②破産管財人に源泉徴収票の再発行を依頼する
以前勤めていた会社が倒産してしまった場合でも、源泉徴収票の再発行は可能です。
会社が倒産すると、裁判所によって選任された弁護士が、破産管財人として倒産した会社の財産を管理します。この破産管財人に依頼すると、源泉徴収票の再発行が可能になるのです。
破産管財人が分からない場合は、管轄の税務署や税理士に相談しましょう。
5.源泉徴収票を再発行するときのポイントまとめ
源泉徴収票を再発行する際のポイントを5つ紹介します。
- 年金受給者が再発行するケースについて
- 再発行は本人以外でも依頼できる
- 再発行に回数制限はない
- 再発行の費用について
- 公務員が再発行を依頼する場合
①年金受給者が再発行するケースについて
年金受給者も、源泉徴収票の再発行を依頼できます。手続きの方法は次の3つです。
- 年金相談センターの窓口、年金事務所で依頼
- ねんきんダイヤルか最寄りの年金事務所に電話依頼
- ねんきんネットを利用
年金相談センターの窓口、年金事務所での依頼
「最寄りの年金事務所」「年金相談センター」などの施設に出向くと、源泉徴収票の再発行を依頼できます。来訪の際は、「年金手帳や年金証書など基礎年金番号が分かる書類」「本人確認ができる書類」などを持参しましょう。
また代理人による再発行手続きも可能です。交付には、即日交付と郵送交付(即日交付できない場合)があります。
ねんきんダイヤルか最寄りの年金事務所に電話依頼する
「ねんきんダイヤル」「最寄りの年金事務所」などに電話すると、源泉徴収票の再発行を依頼できます。

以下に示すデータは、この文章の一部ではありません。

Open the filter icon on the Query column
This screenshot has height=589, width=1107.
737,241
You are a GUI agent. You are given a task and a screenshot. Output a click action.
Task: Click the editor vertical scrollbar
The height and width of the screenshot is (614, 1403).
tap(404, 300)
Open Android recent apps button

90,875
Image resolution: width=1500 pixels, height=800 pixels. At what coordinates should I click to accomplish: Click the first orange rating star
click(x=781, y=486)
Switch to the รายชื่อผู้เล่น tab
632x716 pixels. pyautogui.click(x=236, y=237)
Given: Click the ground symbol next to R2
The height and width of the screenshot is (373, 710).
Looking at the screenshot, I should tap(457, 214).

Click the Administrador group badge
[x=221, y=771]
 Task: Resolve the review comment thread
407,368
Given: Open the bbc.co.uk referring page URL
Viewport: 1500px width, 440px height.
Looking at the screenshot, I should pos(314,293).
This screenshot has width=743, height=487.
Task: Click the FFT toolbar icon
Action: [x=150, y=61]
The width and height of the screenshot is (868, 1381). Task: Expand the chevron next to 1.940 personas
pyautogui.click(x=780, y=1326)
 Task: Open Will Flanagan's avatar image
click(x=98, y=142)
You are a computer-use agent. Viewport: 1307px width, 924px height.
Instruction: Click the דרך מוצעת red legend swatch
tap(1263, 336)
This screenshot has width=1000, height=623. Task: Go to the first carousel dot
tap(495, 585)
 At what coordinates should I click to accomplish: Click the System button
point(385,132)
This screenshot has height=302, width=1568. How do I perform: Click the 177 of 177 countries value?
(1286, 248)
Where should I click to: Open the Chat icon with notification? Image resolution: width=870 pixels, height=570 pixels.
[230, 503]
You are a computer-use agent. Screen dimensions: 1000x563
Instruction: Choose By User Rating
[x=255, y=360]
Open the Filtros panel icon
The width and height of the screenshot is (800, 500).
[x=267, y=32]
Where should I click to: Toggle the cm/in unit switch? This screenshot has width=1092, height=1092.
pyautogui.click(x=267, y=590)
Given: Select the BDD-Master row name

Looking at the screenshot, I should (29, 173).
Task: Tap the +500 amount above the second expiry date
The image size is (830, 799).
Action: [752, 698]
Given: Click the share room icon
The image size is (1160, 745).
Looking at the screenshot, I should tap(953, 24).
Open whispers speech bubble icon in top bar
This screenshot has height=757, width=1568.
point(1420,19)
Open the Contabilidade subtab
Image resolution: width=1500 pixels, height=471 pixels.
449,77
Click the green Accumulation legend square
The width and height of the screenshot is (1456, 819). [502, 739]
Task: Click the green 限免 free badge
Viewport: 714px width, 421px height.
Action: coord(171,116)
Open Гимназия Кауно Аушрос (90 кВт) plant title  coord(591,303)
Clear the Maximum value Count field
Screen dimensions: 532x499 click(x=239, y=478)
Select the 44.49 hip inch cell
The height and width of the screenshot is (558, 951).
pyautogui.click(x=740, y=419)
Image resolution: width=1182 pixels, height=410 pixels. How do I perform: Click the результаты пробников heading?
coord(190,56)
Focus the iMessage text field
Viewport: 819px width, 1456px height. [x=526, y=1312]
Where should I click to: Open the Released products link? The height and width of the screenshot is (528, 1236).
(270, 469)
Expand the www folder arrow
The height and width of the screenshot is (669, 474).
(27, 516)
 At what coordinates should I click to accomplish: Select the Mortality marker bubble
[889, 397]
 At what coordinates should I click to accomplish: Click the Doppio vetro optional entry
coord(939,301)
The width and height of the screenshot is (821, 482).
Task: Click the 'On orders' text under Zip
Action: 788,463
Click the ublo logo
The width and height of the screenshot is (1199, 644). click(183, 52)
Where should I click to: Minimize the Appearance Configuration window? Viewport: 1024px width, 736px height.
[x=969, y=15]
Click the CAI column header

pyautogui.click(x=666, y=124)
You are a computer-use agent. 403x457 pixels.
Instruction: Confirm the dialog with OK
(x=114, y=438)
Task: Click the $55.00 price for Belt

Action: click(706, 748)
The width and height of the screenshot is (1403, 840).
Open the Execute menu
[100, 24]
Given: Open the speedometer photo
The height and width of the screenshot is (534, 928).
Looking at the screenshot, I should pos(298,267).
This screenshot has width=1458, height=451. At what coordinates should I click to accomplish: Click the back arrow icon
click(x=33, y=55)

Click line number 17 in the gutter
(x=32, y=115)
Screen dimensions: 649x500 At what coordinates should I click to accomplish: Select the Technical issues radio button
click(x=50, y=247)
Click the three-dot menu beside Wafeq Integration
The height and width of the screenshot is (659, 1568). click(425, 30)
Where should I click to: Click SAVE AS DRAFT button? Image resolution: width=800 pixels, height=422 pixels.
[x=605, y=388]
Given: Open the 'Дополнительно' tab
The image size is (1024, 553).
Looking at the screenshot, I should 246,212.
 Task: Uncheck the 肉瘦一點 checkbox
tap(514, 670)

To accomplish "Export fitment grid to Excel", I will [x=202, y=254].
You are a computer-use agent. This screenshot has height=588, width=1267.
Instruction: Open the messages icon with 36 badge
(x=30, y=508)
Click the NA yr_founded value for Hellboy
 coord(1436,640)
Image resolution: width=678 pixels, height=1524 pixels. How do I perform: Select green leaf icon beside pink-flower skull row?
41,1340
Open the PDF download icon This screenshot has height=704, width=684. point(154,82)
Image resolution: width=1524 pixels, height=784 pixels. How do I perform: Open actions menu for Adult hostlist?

電話で再発行を依頼する際は、マイナンバーもしくは基礎年金番号が確認できるものを手元に準備してから電話すると、スムーズです。再発行を依頼してから郵送されるまで、2週間ほどかかります。
ねんきんネットを利用する
ねんきんネットにログインして源泉徴収票の再発行を依頼します。その際、ねんきんネットのIDが必要になるので用意しておきましょう。
IDがない場合、日本年金機構の公式サイトから登録して入手します。パソコンやスマートフォンからいつでも再発行申請が可能です。申請から発送までは、およそ1週間かかります。
②再発行は本人以外でも依頼できる
源泉徴収票の再発行の依頼は基本、本人が行います。しかし円満退職をしていないなどの理由から、再発行の依頼をしにくい場合もあるでしょう。
その際、「新しい勤務先の総務や事務などから、前の会社に再発行の依頼をしてもらう」「新しい勤務先の顧問税理士に依頼する」といった方法があります。
新しい勤務先に迷惑をかけたくない場合は、ほかの税理士に相談して代行申請をしてもらうとよいでしょう。
③再発行に回数制限はない
源泉徴収票の再発行に、回数制限は設けられていないため、何度でも再発行可能です。源泉徴収票が同じ時期に複数必要になる場合もあります。提出先によってはコピーでも対応できるケースもあるので、再発行を依頼する前に確認してみましょう。
源泉徴収票が再発行されたら直接会社に取りに行きます。ただし遠方であれば、郵送してもらうことも可能です。
④再発行の費用について
源泉徴収票の再発行の手数料は、一般的に無料です。しかし会社によっては、事務手数料や郵送料といった名目にて、数百円の手数料が発生する場合も。
また再発行の受領方法として郵送を選んだ際、切手を貼付した返信用封筒が必要になるケースもあります。再発行を依頼する際にしっかり確認しましょう。
⑤公務員が再発行を依頼する場合
この場合、給与担当者に再発行を依頼します。場合によっては、共済組合に直接依頼することも可能です。国家公務員と地方公務員、それぞれのケースを見てみましょう。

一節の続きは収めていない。